CoQ10 and Gluthathione (2 Powerful Antioxidants) from Food
Continuing on the topic of anti-oxidants that have been shown to have an impact on egg health, CoQ10 and glutathione often feature as super stars that can really supercharge the quality of ovarian eggs. They are mostly made in our bodies but we can also acquire their raw ingredients from our diet, so our body can make them.
For CoQ10, the dietary sources that have the highest content are animal foods like organ meats (if you don’t mind them), but also venison, chicken and oily fish like mackerel, sardines and trout. The next best source includes nuts like pistachios and even extra virgin olive oil.

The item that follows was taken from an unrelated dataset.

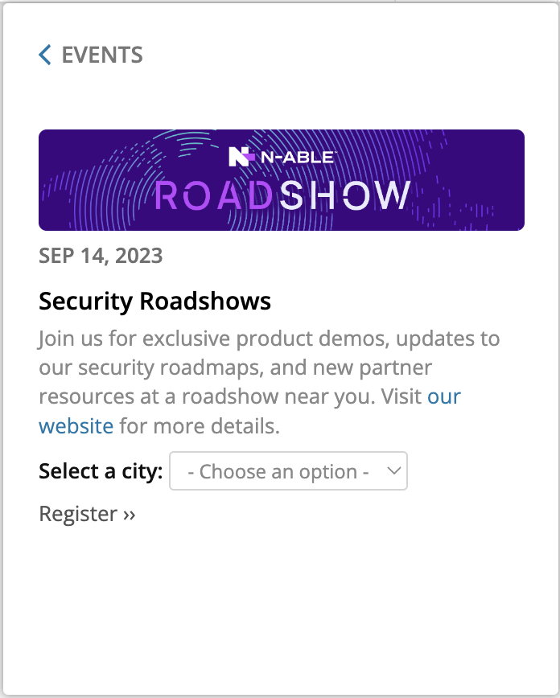Click the description paragraph about product demos
The width and height of the screenshot is (560, 698).
pyautogui.click(x=270, y=382)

When it comes to glutathione, whose levels can also decline with age, it’s the raw ingredients that our body needs to make it or spare it that we can find in food. Firstly, cruciferous vegetables like broccoli, brussels sprouts, cauliflower, kale etc are effective at increasing levels of glutathione for their high sulphur content. Secondly, Vitamin C rich foods like citrus fruits but also the fresh fruit and vegetables that we mentioned above can help the body maintain its glutathione stores by “attacking” the oxidative stress first. The same applies to selenium, found in foods such as fish and brazil nuts, can help maintain or increase the body’s stores of glutathione. When it comes to supplementing these nutrients, be mindful there is a sweet spot. Too much does not mean better. In fact, 2 Brazil nuts a day can provide enough of the recommended intake for selenium.